• _Page text_:
· · · ·

The film reveals deeply personal secrets in the forthright way you would write a pen pal on the other side of the world—by just saying it, without reservations, either in letter form or by what Elliot’s wonderfully stylized world shows us. Max’s world is depicted almost entirely in shades of gray, with the occasional hint of red. His city is scummy and smoky. Mary’s world comes in light browns, sprinklings of color more frequent. Whitmore and Hoffman, who disappear into their voice roles, read their characters’ letters aloud, and Barry Humphries narrates the story. We almost never see the characters speak for themselves; rather, the entire story is told through the oration of their correspondence. Misfits both, they tell saddening stories so touching that we instantly forget Elliot’s medium.

Though rated PG, the glum Mary and Max might be appropriate only for the wisest of children, if at all. Amid letters lined with bizarre forms of chocolate and visuals ripe with scatological humor, the ugly duckling characters share thoughts of anxiety, addiction, depression, and feelings of severe displacement within the world. This is dark and very heavy, but very Harold and Maude stuff. The film’s claim to that ever-suspicious “based on a true story” goes without question, as these personalities feel too tangible and complicated to be synthetic. But should the reality of this story be greatly exaggerated by Elliot, it only further attests to his abilities as a storyteller. His talents as an animator, however, are evident in every carefully composed frame.

· · · ·

• _Dataset entries_:

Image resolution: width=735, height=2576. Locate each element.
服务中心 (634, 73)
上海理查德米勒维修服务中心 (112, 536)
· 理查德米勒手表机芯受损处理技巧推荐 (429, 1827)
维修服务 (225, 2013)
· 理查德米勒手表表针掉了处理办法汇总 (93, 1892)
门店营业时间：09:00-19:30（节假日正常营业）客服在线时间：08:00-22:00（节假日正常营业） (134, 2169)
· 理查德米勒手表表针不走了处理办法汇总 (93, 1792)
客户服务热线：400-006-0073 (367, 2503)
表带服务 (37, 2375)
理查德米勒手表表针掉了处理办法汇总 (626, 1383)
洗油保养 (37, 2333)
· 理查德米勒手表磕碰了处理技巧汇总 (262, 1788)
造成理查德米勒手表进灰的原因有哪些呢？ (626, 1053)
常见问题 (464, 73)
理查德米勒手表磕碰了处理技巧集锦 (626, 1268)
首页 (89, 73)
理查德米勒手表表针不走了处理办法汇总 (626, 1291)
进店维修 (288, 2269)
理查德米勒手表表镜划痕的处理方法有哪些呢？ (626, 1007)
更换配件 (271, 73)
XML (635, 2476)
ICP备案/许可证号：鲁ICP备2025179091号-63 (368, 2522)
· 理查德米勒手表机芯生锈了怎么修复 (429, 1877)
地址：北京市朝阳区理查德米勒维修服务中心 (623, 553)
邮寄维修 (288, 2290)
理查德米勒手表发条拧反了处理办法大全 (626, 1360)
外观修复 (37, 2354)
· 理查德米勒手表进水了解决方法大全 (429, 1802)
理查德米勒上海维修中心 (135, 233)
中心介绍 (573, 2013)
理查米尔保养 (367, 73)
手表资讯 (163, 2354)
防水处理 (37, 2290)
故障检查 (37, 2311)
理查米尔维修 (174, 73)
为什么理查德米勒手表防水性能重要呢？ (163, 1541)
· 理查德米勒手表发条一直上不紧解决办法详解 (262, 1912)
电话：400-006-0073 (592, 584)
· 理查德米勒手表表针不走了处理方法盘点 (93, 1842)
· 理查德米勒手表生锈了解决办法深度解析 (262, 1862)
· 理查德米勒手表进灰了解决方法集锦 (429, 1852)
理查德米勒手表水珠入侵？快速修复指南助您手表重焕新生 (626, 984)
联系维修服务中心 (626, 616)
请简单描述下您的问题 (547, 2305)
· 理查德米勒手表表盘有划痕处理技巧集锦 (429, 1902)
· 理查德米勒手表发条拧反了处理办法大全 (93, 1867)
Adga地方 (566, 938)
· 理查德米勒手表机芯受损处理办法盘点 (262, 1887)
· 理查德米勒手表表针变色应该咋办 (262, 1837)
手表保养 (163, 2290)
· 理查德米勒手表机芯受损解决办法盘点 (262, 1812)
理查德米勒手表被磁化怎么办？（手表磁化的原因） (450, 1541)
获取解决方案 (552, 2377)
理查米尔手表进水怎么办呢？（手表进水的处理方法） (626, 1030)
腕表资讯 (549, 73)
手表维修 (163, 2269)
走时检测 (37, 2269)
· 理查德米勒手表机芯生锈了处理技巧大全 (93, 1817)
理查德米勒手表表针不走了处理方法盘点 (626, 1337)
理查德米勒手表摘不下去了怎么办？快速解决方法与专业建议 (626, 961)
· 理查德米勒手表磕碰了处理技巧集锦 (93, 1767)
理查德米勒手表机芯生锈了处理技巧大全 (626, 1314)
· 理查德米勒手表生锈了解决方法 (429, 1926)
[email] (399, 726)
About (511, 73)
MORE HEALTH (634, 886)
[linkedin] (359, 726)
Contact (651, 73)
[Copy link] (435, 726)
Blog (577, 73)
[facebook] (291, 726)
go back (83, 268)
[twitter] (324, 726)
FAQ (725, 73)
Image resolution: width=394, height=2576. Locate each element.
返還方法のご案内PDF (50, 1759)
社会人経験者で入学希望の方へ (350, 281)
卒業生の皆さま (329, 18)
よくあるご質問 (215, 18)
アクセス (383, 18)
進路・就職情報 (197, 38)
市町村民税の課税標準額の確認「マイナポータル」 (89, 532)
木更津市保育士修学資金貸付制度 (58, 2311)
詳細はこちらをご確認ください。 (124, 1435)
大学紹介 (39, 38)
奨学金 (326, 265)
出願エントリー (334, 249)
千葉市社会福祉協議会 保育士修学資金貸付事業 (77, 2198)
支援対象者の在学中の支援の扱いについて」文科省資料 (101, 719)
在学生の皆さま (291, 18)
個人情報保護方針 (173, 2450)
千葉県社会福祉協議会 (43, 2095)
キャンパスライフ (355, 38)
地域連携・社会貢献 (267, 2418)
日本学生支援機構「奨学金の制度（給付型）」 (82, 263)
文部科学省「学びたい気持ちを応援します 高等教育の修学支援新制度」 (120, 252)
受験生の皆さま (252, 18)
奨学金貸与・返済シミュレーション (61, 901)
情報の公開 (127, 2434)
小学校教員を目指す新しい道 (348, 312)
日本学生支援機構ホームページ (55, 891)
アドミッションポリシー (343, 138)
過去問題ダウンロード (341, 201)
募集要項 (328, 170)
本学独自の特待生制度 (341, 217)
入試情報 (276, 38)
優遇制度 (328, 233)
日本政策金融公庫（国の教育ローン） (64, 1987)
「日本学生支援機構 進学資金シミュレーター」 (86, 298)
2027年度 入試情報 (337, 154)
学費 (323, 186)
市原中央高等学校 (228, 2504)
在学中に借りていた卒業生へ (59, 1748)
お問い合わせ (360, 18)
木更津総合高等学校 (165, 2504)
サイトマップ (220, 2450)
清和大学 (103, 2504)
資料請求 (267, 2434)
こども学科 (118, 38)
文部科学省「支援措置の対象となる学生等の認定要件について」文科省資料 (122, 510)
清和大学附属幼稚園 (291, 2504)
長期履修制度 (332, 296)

· · · ·

• _Set tasks_:
A: In the film review, who narrates the story?
B: Update the film review from "The film reveals" to "forget Elliot’s medium.", swapping "smoky" for "hazy".

• _The responses_:
A: Barry Humphries

B:
The film reveals deeply personal secrets in the forthright way you would write a pen pal on the other side of the world—by just saying it, without reservations, either in letter form or by what Elliot’s wonderfully stylized world shows us. Max’s world is depicted almost entirely in shades of gray, with the occasional hint of red. His city is scummy and hazy. Mary’s world comes in light browns, sprinklings of color more frequent. Whitmore and Hoffman, who disappear into their voice roles, read their characters’ letters aloud, and Barry Humphries narrates the story. We almost never see the characters speak for themselves; rather, the entire story is told through the oration of their correspondence. Misfits both, they tell saddening stories so touching that we instantly forget Elliot’s medium.